Keynotes for peals of bells

oakcroft13 bill at h...
Mon Sep 9 19:03:31 BST 2002

So many messages on this subject, I hardly dare enter the debate!

I suggested to DJB that he pick a convention for Db / C# bells for 
his list. This, as it happens, is the only note for which the 
published list has two alternative names. The reason (which I think 
is quite valid) is that when scanning the list, it helps to quickly 
see what order the pitches come in (B, C, C#/Db, D, Eb, E etc.), 
especially when comparing with the order of the weights. The presence 
of both C# and Db was a slight inconvenience, no more, and I 
personally have no strong views about it.

The various discussions about pianos, string instruments etc. are 
valid but I think are missing one key (pun intended!) point. The 
various musical temperaments etc. were developed primarily to solve 
one unique problem, that of key changes on a keyboard instrument or 
one with frets. Players of other instruments and singers make the 
adjustments automatically as they perform, but keyboard players are 
stuck with the choices of the tuner.

What makes change-ringing bells so different is two things:
* the physics of their vibration is quite different from strings, 
pipes and voices (they have inharmonic higher partials)
* bell-ringers never change key (apart from e.g. the front six of a 
ten, which in any case sound OK in almost every tuning).

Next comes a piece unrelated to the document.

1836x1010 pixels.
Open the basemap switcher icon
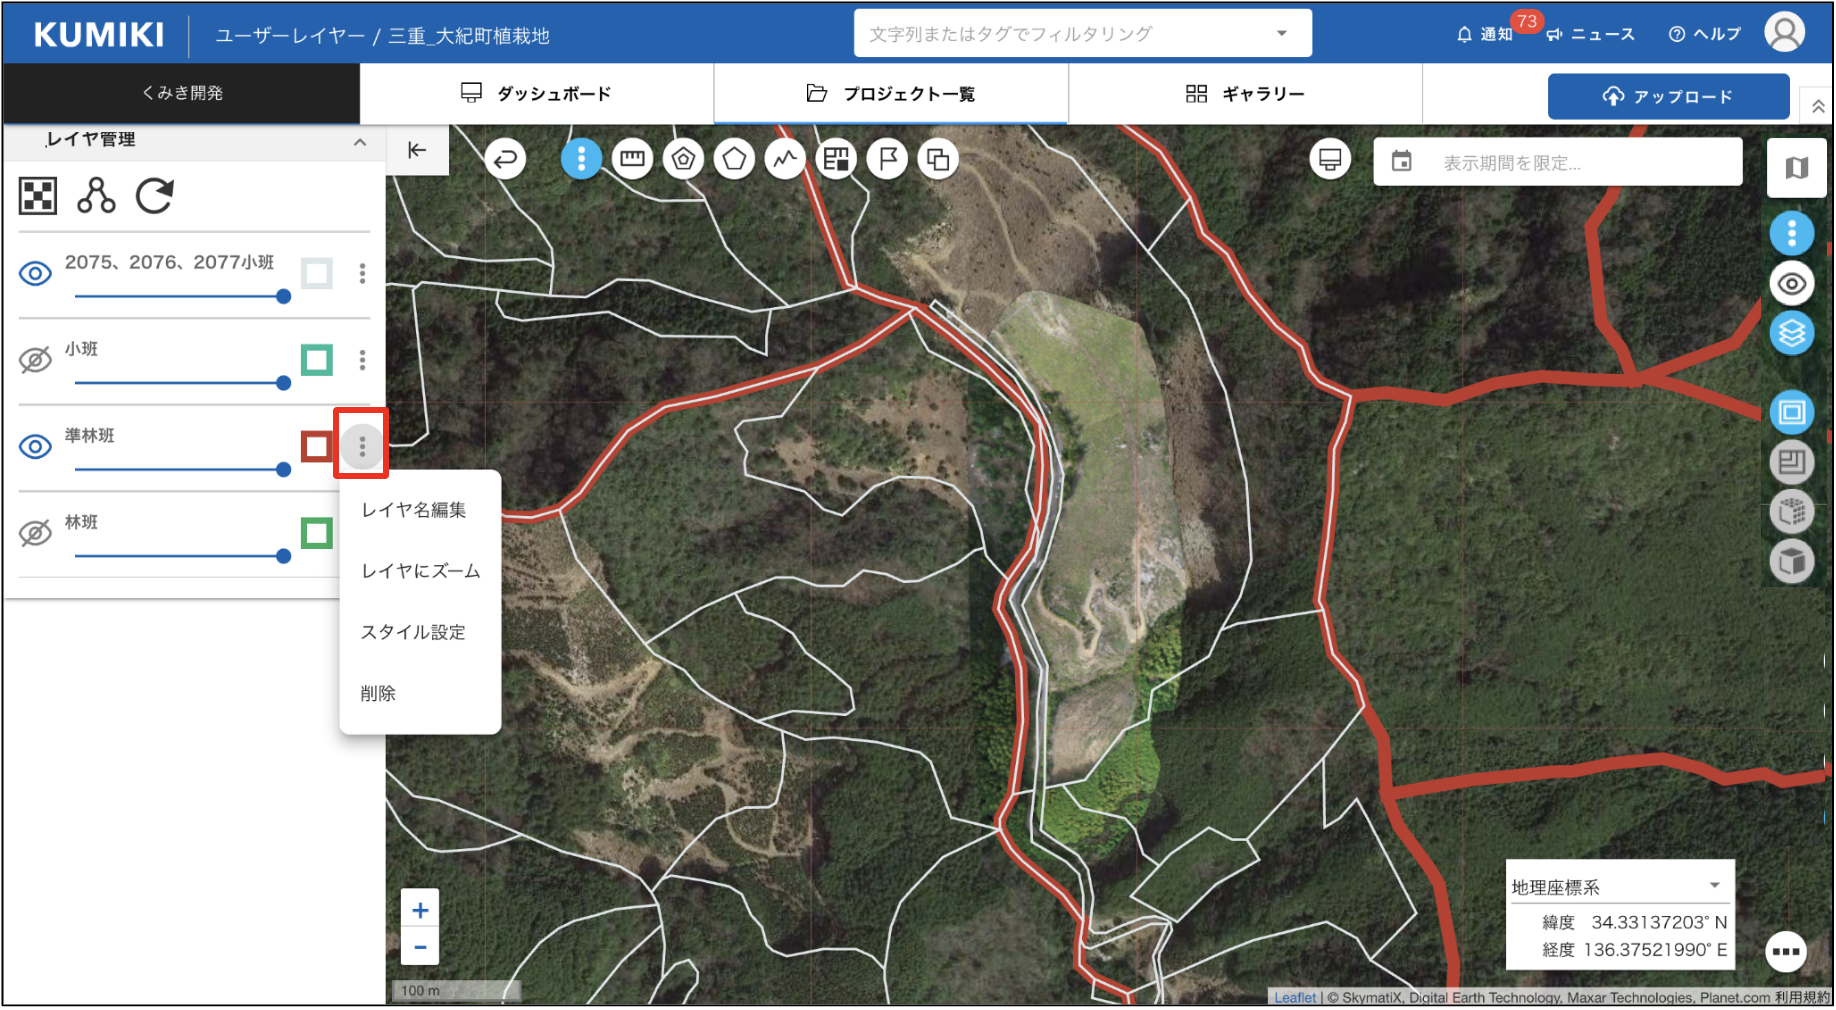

Therefore, the distinction between Db and C# which matters so much 
for piano and organ tuners (and also I guess the players of 
carillons) is meaningless for pitching the tenor of a ringing peal.

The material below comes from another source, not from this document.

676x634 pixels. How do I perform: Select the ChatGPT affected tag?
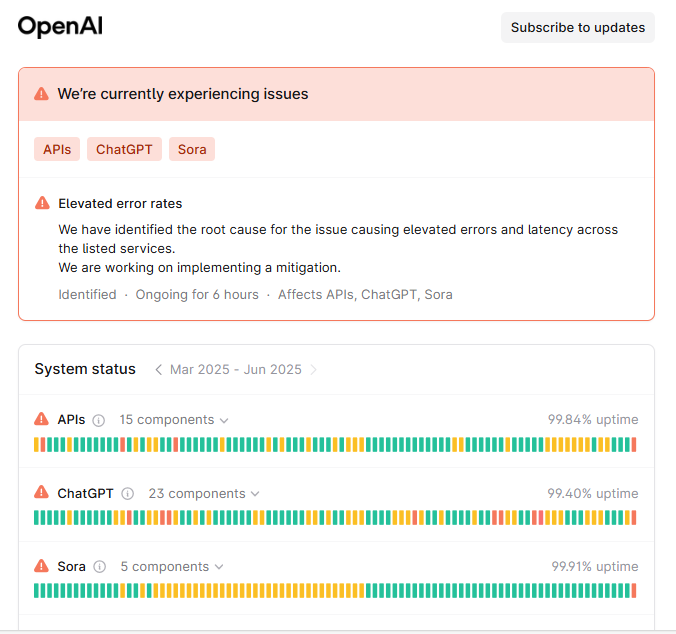pos(124,149)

When pitching a tenor, we are trying to specify a frequency, not a 
key (after all, just because we know the tenor is C# does not tell us 
if the rest of the peal is tuned in equal, just, meantone or anything 
else). I'm happy with frequencies in Hz, but am very sympathetic with 
people who don't think that way and would prefer to see a note name.

Jim Phillips actually makes a very important point. The various 
founders make changes from time to time in their profiles which makes 
quite a difference in the sound even between bells which are tuned 
identically. They also change from time to time the way they tune the 
nominals (e.g. from just to equal).

Some of the recent changes (i.e. last two or three decades) have not 
met with universal approval. It is beginning to be possible to 
measure the differences, placing people's reactions at last on a 
scientific basis. The fact that these changes co-incide with changes 
in nomenclature (e.g. from Db to C#) is I think co-incidence rather 
than some fundamental issue with the tuning.